### [Goal of the exercise]
Write out again the lines from the line with "Viewport: 1360px width, 728px height." up to and including the line with "Open the link", exactly as they stand below, and skip any picture.
++++
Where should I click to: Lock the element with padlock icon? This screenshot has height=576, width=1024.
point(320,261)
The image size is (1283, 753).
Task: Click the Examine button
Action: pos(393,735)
++++
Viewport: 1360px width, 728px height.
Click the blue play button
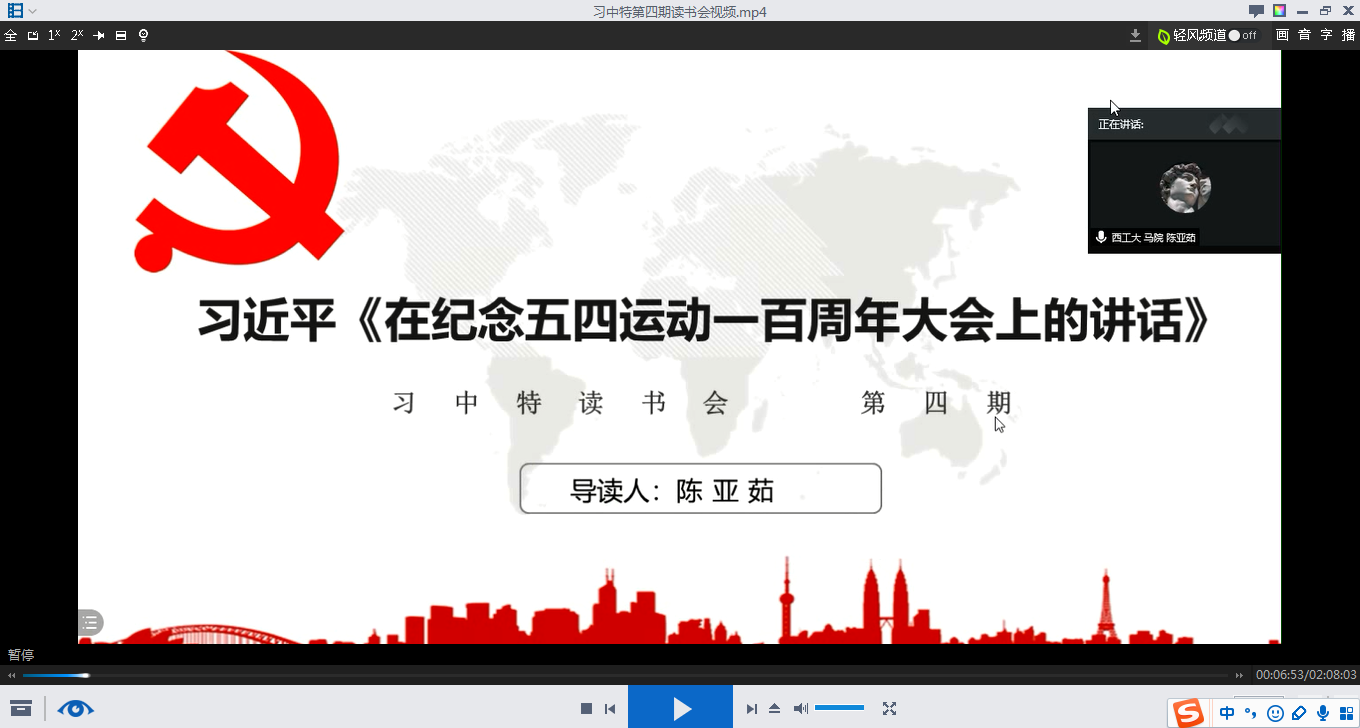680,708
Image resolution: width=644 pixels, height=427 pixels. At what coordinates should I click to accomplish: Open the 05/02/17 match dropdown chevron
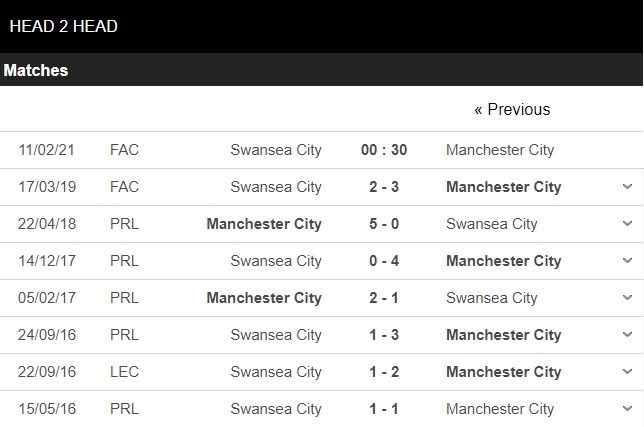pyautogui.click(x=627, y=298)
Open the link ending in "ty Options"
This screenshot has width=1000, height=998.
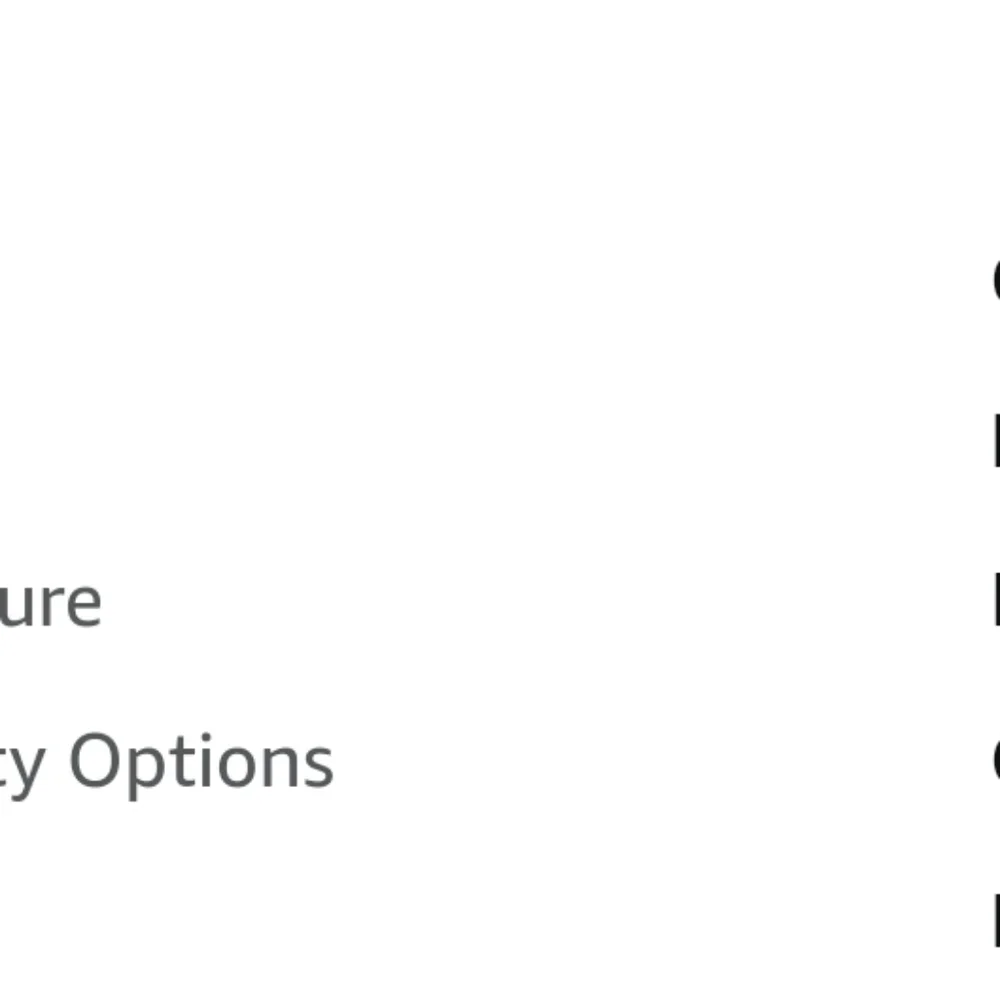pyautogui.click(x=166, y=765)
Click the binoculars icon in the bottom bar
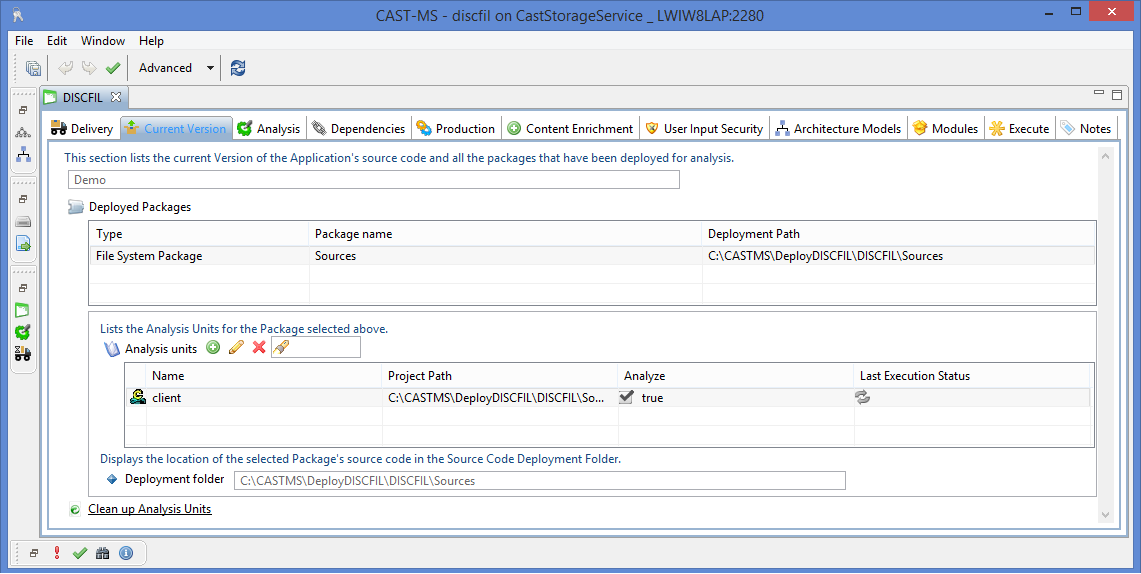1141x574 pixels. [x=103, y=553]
++++
### [Written response]
Viewport: 1360px width, 728px height.
Click the blue play button
680,708
Image resolution: width=644 pixels, height=427 pixels. At what coordinates should I click to accomplish: Open the 05/02/17 match dropdown chevron
pyautogui.click(x=627, y=298)
Open the link ending in "ty Options"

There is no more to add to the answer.